Finances publiques - La réforme des finances locales repoussée...
"Il ne sert à rien de désendetter l'Etat et de faire baisser les impôts si c'est pour que les taxes locales augmentent par ailleurs." Pour Dominique de Villepin, qui animait la deuxième conférence des finances publiques qui se tenait le 12 février, le conseil d'orientation des finances publiques devra rendre un rapport sur le sujet "dans le courant de l'année 2007, afin que des décisions opérationnelles puissent être prises dès 2008 ou 2009". Mais à deux mois et dix jours du premier tour de l'élection présidentielle, le gouvernement n'est plus en mesure de lancer de nouveaux chantiers. Il se contente d'établir des "propositions". Depuis la première conférence des finances publiques, qui s'était déroulée le 11 janvier 2006, les intentions du gouvernement sont cependant connues. Il veut faire participer les collectivités locales à l'effort de réduction de l'endettement de la France, même s'il est vrai que la dette des administrations publiques locales ne représente que 10% de la dette publique du pays.
Pour une progression des dotations limitée à l'inflation
Le rapport de Gilles Carrez, député et président du Comité des finances locales, examiné par la deuxième conférence des finances publiques lundi matin, préconise de modifier les règles du jeu : alors que l'évolution des dotations de l'Etat était jusqu'à présent indexée sur l'inflation et un tiers de la croissance du PIB, elles devraient parvenir au rythme de progression des dépenses de l'Etat, qui est limité à l'inflation. Le rapporteur de la commission des finances à l'Assemblée nationale suggère de soumettre également à cette règle les remboursements et dégrèvements d'impôts locaux pris en charge par l'Etat, qui ont représenté 11 milliards d'euros en 2007. Autre préconisation : la mise en place de "référentiels de coûts standard" qui, diffusés sur le site internet de l'Observatoire des finances locales, permettraient de comparer les performances des collectivités locales.
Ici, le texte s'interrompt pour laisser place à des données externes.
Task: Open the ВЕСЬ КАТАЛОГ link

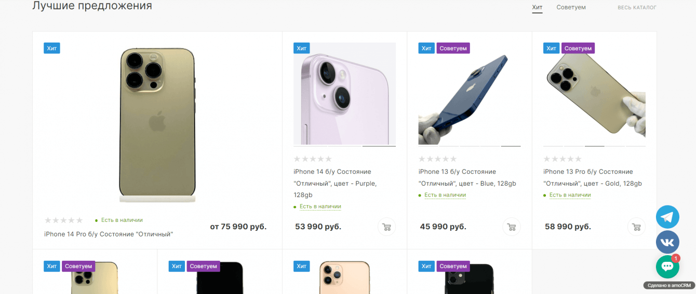Action: [x=637, y=8]

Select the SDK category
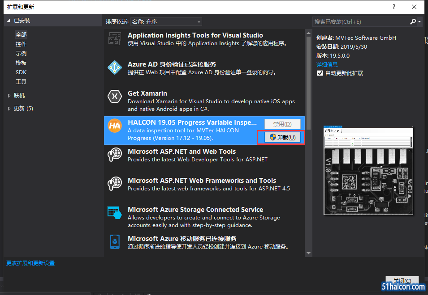tap(21, 72)
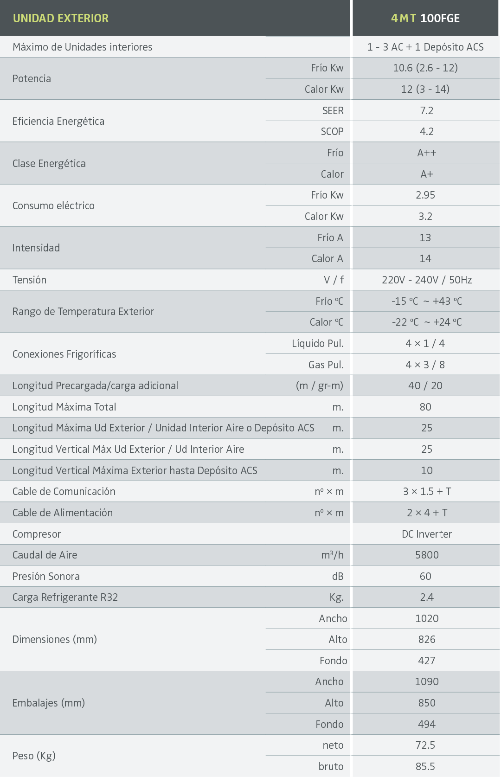Click the Carga Refrigerante R32 label
501x777 pixels.
click(65, 597)
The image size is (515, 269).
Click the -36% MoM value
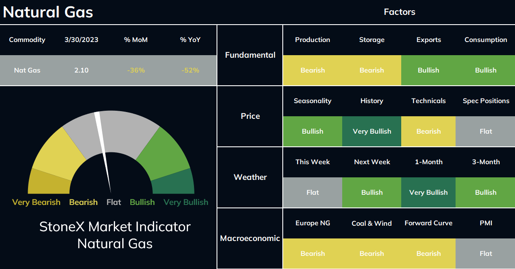[x=136, y=70]
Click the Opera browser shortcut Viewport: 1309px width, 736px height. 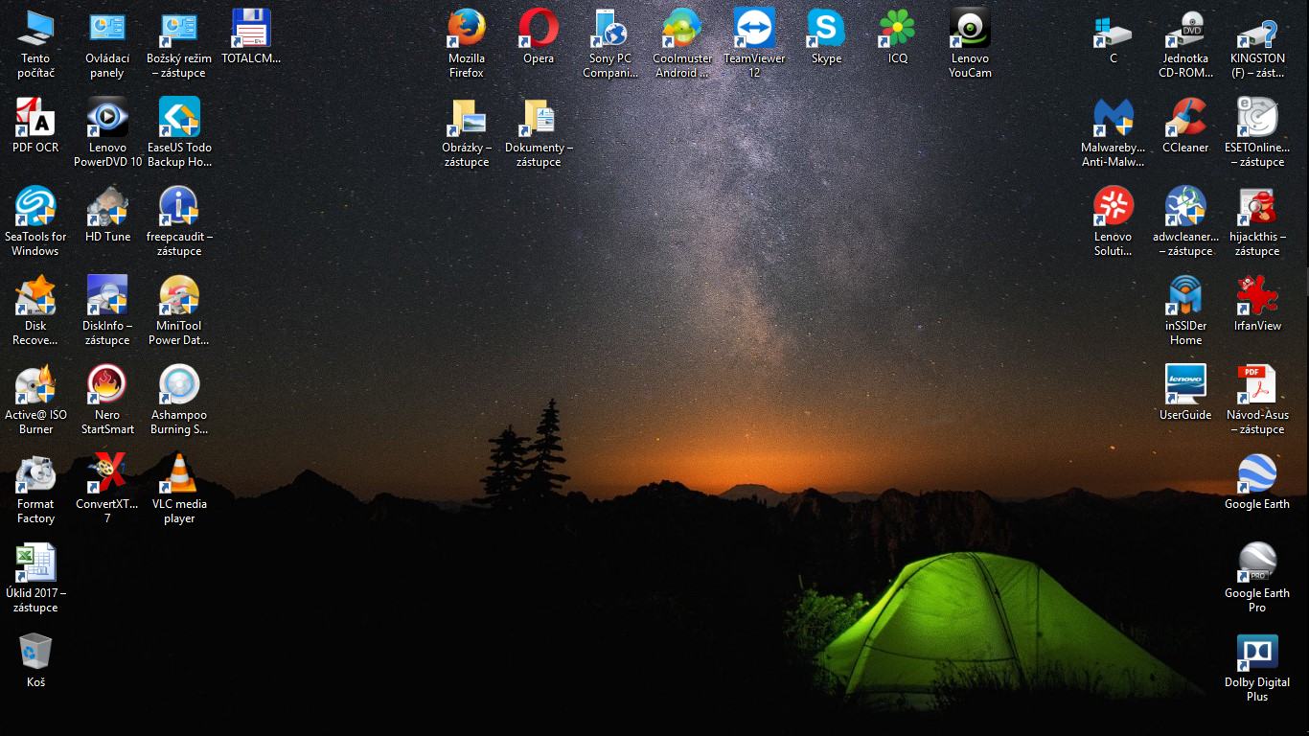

En contrepartie, celles-ci disposeraient de marges de manoeuvre renforcées, notamment pour fixer les rémunérations de leurs agents. Reprenant une préconisation d'évaluation, Dominique de Villepin propose que "l'ensemble des administrations publiques" s'inspire de la pratique des audits de modernisation conduite par l'Etat. Le chef du gouvernement a aussi proposé que la dette de l'Etat ne finance que l'investissement. Il veut en faire une règle absolue, comme c'est déjà le cas pour les collectivités locales, en l'inscrivant la Constitution. La France pourrait parvenir à cet objectif dès 2010, estime le Premier ministre.
Un accord pluriannuel : pourquoi pas ?
Les associations d'élus, présentes à la conférence des finances publiques, ont réagi à l'issue de la rencontre. L'APVF exprime son accord sur la proposition de pluriannualité "dont elle souhaite qu'elle régisse à nouveau les relations financières Etat-collectivités locales dans une optique de sécurité financière et de prévisibilité dont les collectivités locales ont avant tout besoin et réitère sa proposition de création d'une conférence territoriale, instance pérenne de concertation, de négociation et de décision". Pour Jacques Pélissard, président de l'Association des maires de France, tout nouveau contrat entre l'Etat et les collectivités locales devrait nécessairement comporter une clause d'évolution des concours de l'Etat prenant en compte l'augmentation des charges supportées par les collectivités locales.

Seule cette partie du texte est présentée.